Culmination of common data structures and algorithms for usage in development of software for high-performance compute, operating systems logic, database systems with efficient information retrieval. Purpose of this repository is to keep notes of efficient alternates for the different tasks of computers.
- Singly, Doubly, Circular Linked List: useful for dynamic memory management and in the implementation of queues and stacks, used in hardware for managing hardware tasks and processing data.
- Graph: Used extensively in hardware environments for circuit design, simulating components including logic gates, registers, and memory elemnents, while edges represent connections between the components. These data structures are put to use by graph algorithms, which are employed to optimize the layout, reduce power consumption and performance of the circuits.
- Binary Tree: Represent hierarchical structures, such as memory hierarchies, search trees for optimizing algorithms, and organizing data in parallel processing architectures.
- Hash Table: Used to implement associative arrays and used for caching, indexing and acceleration of data access.
- Matrix: Represent data in multi-dimensional spaces, such as in image processing, linear algebra operations, and neural network computations.
- Priority Queue: Utilized in hardware for tasks like scheduling and resource allocation, where the order of processing tasks is based on certain priority criteria.
- Tries: Used for efficient string storage and retrieval, which is important in hardware for tasks like pattern matching and data compression.
- Bloom Filters: Probabilistic data structures used for set membership testing and are useful in hardware for tasks like caching and filtering.
- Recursive & Iterative DFS, BFS
- Graph Reductions
- Hashing Algorithms
- BST Traversals
- Dijkstras Algorithm
- A* Search
- MST & Topological Sorting
- Search & Sorting Algorithms
- Bit Manipulation Algorithms
Performance of these algorithms will be compared using time complexity and space complexity. Their advantages and disadvantages will be listed briefly for appropriate usage.

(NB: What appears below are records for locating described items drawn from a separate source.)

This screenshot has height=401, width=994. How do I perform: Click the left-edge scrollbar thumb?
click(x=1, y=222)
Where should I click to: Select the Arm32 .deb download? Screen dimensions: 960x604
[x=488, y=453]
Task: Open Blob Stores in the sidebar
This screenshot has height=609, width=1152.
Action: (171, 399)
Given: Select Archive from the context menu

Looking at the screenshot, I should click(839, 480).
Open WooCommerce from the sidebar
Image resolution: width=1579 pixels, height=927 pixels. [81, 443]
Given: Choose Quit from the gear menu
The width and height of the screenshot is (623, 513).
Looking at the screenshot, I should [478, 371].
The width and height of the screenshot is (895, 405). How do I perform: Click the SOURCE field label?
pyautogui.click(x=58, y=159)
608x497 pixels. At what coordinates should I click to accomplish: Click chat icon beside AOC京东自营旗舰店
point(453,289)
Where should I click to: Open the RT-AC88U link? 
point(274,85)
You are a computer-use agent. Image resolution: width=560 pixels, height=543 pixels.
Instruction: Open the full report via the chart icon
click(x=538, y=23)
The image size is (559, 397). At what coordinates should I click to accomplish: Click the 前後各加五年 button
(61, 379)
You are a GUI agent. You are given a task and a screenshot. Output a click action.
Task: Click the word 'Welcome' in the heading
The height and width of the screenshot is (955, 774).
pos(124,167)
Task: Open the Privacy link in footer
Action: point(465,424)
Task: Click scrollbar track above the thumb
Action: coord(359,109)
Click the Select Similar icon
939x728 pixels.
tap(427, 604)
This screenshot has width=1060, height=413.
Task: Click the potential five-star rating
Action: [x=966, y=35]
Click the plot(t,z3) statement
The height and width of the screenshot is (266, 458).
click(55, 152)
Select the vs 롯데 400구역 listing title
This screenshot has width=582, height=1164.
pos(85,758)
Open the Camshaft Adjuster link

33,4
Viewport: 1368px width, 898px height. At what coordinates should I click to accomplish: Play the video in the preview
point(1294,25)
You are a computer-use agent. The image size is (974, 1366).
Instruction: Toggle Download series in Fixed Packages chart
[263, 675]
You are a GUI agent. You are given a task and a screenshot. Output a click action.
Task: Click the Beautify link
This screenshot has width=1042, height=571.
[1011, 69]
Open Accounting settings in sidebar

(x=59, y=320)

- Process Control Blocks (PCB): Data structures that are essential for process manipulation, state handling, allocation and deallocation of resources, termination or control of child processes. Utilizes a unique hierarchy to organize parent and children processes (avoids linked lists). Contains generic fields that specify the state of the process, resources that are allocated, children, younger sibling, older sibling, and parent process.
- Resource Control Blocks (RCB): Data structures that are used to manage the state of resources again for transfer of allocation from one process to another upon termination, suspension, or simply finishing up the process requirements.
- Thread Control Blocks (TCB)): Individual threads of a process are independent executions of process. The runtime information and execution stack must be replicated for each thread. This data structure holds dynamically changing information of a thread, replicating the bare minimum of information from PCB include, CPU state (register flags), thread state (running, ready, blocked), stack. But code, global data, resources, and open files are shared. This split allows for efficient management.
- First-Come, First-Served (FCFS)
- Shortest Job Next (SJN) / Shortest Job First (SFJ)
- Shortest Remaining Time (SRT)
- Round Robin (RR)
- Priority Scheduling
- Multilevel Queue Scheduling
- Multilevel Feedback Queue Scheduling
Followed by the general logic for scheduling, process creation/termination, resource creation/termination for demonstration of understanding of the material taught in Principles of Operating Systems CS 143A class at the UCI ICS. Understandably, this material is complex due to being able to simulate the inner workings per algorithm. Test cases would need to simulate adding new process, but would require time as a factor order of organization etc. Thus, these are to be implemented with testing.